In terms of "normal" teen stuff, keep in the back of your head that she could be dealing with her period. Unfortunately in our situation, the kids' mom used that information for her own sense of power instead of to care about the kids (especially oldest SD who was 12.5 at the time). Mom never told us that SD12.5 had started her period and so when I figured it out on my own, and texted Mom "hey, did you know SD12.5 started her period? Just FYI" Mom came back with "of course I knew, but SD12.5 told me she didn't want to tell you or Dad about it, so I respected that, and I sent supplies with her". It was all framed as Mom being nurturing, caring, respectful, and trustworthy, but what it really was was Mom sacrificing SD12.5's sense of security and preparedness so that Mom could be "the only caring one, the only trusted one, the only one who could take care of SD12.5". Really, really sick stuff.

So figure out what kinds of pads or supplies your D is using (if she has started) and pick up some to bring along, in some kind of cute zip bag/cover so it's not just a tampon box out in the open (she may still be sensitive/shy about it). Even if she hasn't started, she may have some anxiety or apprehension about starting away from home, so in that case make your best guess about pads at the store (try teen-oriented brands/small sizes) and casually let her know you're bringing supplies ("OK, I'll pack some of the bathroom bag... you make sure to put your toothbrush in... I'll add toothpaste, hand sanitizer, pads, and floss... it'll all be in this bag just so you know").

**AVAILABLE DATA**:

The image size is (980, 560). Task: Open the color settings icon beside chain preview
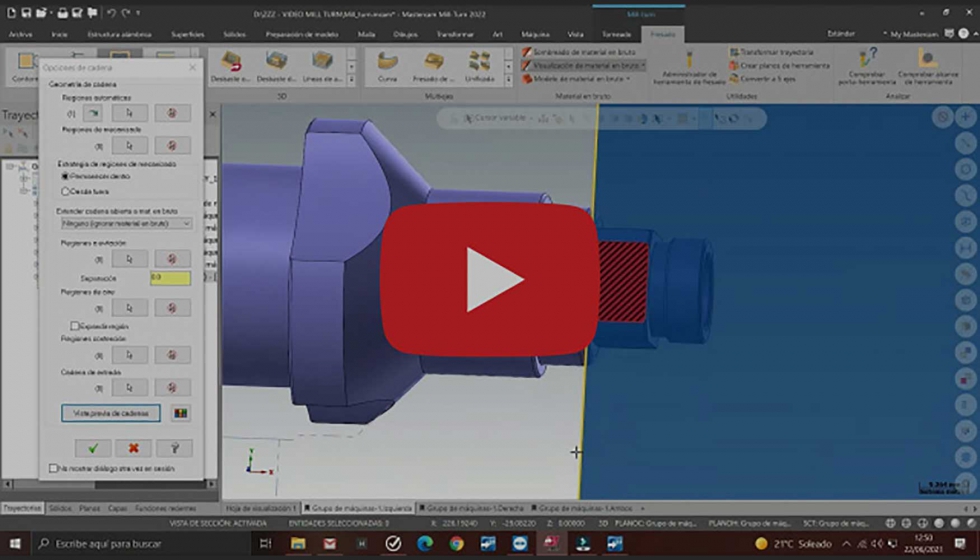[x=180, y=413]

**TO DO**:
• a. In the passage about a daughter's period, how old was the oldest stepdaughter at the time?
• b. Continue the passage about packing period supplies for a daughter, picking up after its last sentence.

**RESPONSES TO THE TASKS**:
• a. 12.5

• b.
Also, on the trip, she may have some anxiety about swimming or seem swimming-resistant, if she's on her period or thinks she may start. Your younger D's might not understand, so if D13 is ever like "I just don't feel like swimming", it could help her if instead of asking "Why not, you love swimming, can't you just have fun in the pool", you're like "No big deal, so glad you checked in with yourself to see what you were up for, I'll sit on the edge of the hot tub with you if you wanna just chill and put your feet in". And let your younger D's know: "Sometimes people want to swim, and sometimes they don't. It's great D13 knew what she wanted to do."

Anyway, just some more food for thought -- we've been there, as the girls are 13 and 15 now.